Overpopulated herds of deer living in confined spaces, particularly in the suburbs, tend to be “not too healthy and not too happy,” Timko said.

The state estimates there are about 245,000 deer in Maryland, and the goal is to reduce that number to 215,000. Timko said that estimates of suburban deer are more difficult to gauge, and that those herds are especially problematic because they are removed from natural predators that feast on them in the wild.

In today’s world, the suburban residing deer’s biggest predator is called “the automobile.” I’m all for ecology, but that includes ecological balance. Suburban growth has pushed into the deers’ habitat. We’ve created the problem of these large suburban deer herds, and as distasteful as it is, that means the solution to this problem is either to import a shit load of bear, or try to thin the deer herds.
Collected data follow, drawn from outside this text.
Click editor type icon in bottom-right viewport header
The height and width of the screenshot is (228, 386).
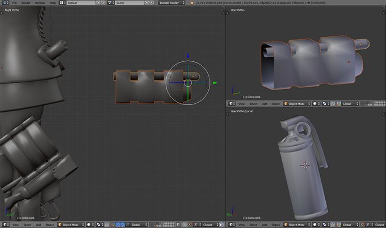231,225
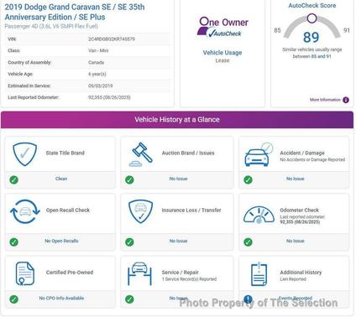The width and height of the screenshot is (356, 317).
Task: Click green check beside Clean title status
Action: point(13,179)
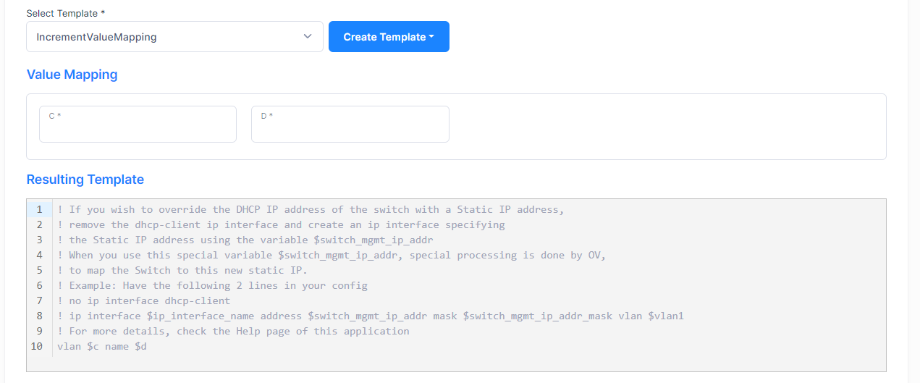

I mean, I guess we could try to teach deer about responsible population control — y’know, give ‘em condoms, encourage abstinence — but I don’t think they’re going to go for it.

Meanwhile, while it’s easy to characterize the student body of Goucher as not seeing the larger picture (a Facebook group formed to oppose the hunt calls itself “Fuck Goucher”, although I have to say at some point, every undergraduate says “Fuck [their school]“), I found comfort in the words of Erike Cardona, who views the hunt as a “necessary evil”, and said “It has to happen; otherwise, all the other deer will get sick, and we’ll lose the whole population … And I don’t want that.”

*Still no word on my car!

* They could kill all the deer in Maryland, and I’d be okay with it.